• _What to work on_
The output should be all lines of the entries below in which the word "Revival" occurs.

• _Entries taken from a collection_
■ ■ ■ ■
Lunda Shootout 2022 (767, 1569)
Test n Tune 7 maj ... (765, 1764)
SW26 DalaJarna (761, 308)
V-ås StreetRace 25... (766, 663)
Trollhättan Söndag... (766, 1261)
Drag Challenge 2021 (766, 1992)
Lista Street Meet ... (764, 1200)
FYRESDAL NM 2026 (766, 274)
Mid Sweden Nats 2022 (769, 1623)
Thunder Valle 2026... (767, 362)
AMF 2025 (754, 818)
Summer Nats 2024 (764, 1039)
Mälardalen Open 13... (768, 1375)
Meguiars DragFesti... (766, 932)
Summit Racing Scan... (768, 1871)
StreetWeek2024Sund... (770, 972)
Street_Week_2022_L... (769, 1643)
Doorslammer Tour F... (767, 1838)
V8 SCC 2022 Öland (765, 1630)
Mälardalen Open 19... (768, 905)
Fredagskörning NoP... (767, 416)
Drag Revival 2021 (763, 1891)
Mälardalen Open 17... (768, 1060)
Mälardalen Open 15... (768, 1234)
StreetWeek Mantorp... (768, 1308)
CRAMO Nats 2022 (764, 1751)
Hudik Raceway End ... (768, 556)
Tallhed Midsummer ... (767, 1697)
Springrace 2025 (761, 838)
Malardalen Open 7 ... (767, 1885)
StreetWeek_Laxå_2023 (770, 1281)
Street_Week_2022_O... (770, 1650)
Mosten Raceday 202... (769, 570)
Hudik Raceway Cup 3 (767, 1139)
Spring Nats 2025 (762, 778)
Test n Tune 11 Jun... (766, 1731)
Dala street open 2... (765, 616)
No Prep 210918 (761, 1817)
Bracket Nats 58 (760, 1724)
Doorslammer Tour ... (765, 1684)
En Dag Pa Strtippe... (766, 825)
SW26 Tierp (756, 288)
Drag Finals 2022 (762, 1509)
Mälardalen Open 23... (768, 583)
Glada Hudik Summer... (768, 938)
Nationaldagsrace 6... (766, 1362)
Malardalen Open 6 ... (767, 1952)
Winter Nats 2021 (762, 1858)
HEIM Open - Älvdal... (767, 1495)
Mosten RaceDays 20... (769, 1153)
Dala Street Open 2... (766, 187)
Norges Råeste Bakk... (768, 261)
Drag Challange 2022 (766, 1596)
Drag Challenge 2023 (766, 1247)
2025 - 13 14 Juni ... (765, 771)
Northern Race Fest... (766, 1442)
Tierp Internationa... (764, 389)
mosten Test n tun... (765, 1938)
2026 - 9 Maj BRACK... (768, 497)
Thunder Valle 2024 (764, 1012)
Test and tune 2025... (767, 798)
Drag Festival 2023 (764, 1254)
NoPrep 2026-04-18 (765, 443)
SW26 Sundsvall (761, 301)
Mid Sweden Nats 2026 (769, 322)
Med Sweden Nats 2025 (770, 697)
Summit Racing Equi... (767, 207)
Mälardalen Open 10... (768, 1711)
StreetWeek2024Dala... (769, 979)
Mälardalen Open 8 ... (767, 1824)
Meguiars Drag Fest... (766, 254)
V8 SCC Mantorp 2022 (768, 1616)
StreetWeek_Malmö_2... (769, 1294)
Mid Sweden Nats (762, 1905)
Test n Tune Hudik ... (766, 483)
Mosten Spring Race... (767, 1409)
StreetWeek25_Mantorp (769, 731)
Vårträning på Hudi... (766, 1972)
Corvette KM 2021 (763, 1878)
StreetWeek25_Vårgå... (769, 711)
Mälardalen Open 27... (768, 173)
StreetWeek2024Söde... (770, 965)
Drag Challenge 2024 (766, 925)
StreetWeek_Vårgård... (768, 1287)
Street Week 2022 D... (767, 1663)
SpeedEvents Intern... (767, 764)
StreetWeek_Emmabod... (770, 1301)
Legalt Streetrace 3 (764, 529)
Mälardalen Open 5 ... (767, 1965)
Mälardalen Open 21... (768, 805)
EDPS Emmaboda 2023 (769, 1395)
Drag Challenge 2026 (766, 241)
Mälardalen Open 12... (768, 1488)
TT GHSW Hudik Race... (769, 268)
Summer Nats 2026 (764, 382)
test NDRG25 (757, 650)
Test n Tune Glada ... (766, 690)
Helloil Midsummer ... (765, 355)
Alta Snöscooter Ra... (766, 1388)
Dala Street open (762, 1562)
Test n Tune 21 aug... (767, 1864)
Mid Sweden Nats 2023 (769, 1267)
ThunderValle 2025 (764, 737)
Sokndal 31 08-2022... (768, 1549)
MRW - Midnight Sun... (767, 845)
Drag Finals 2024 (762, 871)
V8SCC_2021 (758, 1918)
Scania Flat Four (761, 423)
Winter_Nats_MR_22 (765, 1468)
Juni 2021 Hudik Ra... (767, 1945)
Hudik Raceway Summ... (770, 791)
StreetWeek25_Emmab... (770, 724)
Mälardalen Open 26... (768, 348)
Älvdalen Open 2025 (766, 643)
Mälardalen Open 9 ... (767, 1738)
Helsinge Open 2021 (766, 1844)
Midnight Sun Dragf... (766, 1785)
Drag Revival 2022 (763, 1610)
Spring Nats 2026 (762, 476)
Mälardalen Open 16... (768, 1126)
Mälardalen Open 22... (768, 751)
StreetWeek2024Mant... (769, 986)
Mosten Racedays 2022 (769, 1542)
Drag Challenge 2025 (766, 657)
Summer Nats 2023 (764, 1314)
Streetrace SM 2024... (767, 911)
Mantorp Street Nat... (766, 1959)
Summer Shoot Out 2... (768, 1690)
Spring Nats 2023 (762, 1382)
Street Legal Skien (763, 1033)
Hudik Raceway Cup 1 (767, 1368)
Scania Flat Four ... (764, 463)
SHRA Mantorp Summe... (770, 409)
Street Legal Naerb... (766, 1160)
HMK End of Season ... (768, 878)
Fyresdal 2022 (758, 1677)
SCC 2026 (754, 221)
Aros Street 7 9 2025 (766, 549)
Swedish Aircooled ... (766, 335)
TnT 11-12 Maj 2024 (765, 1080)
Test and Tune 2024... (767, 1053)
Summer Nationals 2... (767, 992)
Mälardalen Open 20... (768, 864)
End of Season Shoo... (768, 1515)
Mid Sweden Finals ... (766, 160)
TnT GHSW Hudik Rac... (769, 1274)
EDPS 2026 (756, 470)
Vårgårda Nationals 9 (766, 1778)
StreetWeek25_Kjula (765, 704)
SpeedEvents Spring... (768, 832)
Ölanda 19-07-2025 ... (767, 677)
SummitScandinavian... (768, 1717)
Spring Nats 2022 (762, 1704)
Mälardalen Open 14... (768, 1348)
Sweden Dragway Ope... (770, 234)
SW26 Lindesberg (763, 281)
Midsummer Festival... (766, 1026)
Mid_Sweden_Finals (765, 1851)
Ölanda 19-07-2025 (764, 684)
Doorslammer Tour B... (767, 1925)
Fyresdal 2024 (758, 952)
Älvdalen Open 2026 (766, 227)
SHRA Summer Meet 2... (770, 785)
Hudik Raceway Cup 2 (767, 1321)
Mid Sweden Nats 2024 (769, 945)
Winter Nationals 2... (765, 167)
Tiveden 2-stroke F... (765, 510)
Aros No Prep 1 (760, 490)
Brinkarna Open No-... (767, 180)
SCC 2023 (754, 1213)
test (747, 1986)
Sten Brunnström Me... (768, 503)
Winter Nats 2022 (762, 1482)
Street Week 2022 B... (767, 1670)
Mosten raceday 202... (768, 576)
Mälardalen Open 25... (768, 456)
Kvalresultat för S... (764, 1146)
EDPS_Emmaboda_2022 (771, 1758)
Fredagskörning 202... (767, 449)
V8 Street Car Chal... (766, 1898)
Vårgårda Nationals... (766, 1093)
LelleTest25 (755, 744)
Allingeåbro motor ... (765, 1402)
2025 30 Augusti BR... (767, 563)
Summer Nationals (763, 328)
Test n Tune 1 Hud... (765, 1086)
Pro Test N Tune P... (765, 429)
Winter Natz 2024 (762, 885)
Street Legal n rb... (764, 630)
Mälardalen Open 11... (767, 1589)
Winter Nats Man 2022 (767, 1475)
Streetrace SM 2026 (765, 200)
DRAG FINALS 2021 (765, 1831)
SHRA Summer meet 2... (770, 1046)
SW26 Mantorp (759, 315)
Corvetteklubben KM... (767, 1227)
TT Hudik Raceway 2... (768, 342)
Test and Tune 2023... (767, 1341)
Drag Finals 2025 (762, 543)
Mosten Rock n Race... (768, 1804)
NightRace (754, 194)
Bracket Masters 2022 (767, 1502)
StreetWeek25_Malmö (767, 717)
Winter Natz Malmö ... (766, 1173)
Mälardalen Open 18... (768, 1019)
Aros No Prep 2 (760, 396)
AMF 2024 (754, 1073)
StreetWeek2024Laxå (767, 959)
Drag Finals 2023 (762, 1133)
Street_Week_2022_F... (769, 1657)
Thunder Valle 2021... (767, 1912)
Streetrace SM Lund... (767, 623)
■ ■ ■ ■
• _Answer below_
Drag Revival 2021 (763, 1891)
Drag Revival 2022 (763, 1610)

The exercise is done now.